Of course, with a malicious actor upstream, collisions are possible and can be engineered quite trivially (for example, just by returning a constant ID for all rows), but we're not supposing that the input IDataView is maliciously engineering hash states, or applying the operations above in any strange way to attempt to induce collisions. For example, you could take, operation 1, define it to be the enumeration of all DataViewRowId values, then take operation 2 to select out specifically those that are hash states that will result in collisions. But I'm supposing this is not happening. If you are running an implementation of a dataview in memory that you're supposing is malicious, you probably have bigger problems than someone inducing collisions to make SDCA converge suboptimally.

It should be noted that in most applications it is not nearly so complicated as all this: the vast majority of IDataView implementations are either the result of applying a simple row-to-row transformer (in which case passing through the ID is perfectly acceptable), or the result of enumerating over some sequential dataset (in which case the ordinal value is a perfectly fine ID). The details above only become very important with things like, say, combining multiple IDataViews together, performing one-to-many row transformations, or other such things like this, in which case the details above become important.

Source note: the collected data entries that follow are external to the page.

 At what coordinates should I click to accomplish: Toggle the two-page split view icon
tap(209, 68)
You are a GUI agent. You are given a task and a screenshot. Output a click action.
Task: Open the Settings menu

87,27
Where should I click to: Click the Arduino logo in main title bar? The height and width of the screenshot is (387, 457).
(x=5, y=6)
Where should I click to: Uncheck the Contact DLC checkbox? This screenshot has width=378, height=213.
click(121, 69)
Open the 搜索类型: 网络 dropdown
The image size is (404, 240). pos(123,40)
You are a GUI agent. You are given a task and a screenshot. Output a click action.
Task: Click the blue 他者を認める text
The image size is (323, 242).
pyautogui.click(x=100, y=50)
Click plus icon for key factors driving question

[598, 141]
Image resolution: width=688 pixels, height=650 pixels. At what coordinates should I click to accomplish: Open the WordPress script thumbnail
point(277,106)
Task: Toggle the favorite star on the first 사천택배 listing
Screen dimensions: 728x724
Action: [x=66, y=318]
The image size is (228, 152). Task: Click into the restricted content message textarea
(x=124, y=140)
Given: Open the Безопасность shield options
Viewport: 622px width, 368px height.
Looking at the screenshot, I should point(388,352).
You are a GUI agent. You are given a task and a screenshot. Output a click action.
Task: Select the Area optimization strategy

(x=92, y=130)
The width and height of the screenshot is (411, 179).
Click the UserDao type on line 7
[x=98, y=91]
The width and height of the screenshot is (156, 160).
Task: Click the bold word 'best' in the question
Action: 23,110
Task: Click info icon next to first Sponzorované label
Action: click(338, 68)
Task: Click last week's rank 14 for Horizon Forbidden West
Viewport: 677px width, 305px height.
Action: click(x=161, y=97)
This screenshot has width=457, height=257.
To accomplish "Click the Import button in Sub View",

One common thought that comes up is the idea that we can have some "global position" instead of ID. This was actually the first idea of the original implementor, and if it were possible it would definitely make for a cleaner, simpler solution, and multiple people have asked the question to the point where it would probably be best to have a ready answer about where it broke down, to understand how it fails. It runs afoul of the earlier desire with regard to data view cursor sets, that is, IDataView cursors should, if possible, present split cursors that can run independently on "batches" of the data. But, let's imagine something like the operation for filtering; if I have a batch 0 comprised of 64 rows, and a batch 1 with another 64 rows, and one filters rows with missing values, the ML.NET code could not provide the row sequence number for batch 1 until had counted the number of rows that passed in batch 0, which compromises the whole point of why we wanted to have cursor sets in the first place. The same is true also for one-to-many IDataView implementations (for example, joins, or something like that), where even a strictly increasing (but not necessarily contiguous) value may not be possible, since you cannot even bound the number. So, regrettably, that simpler solution would not work.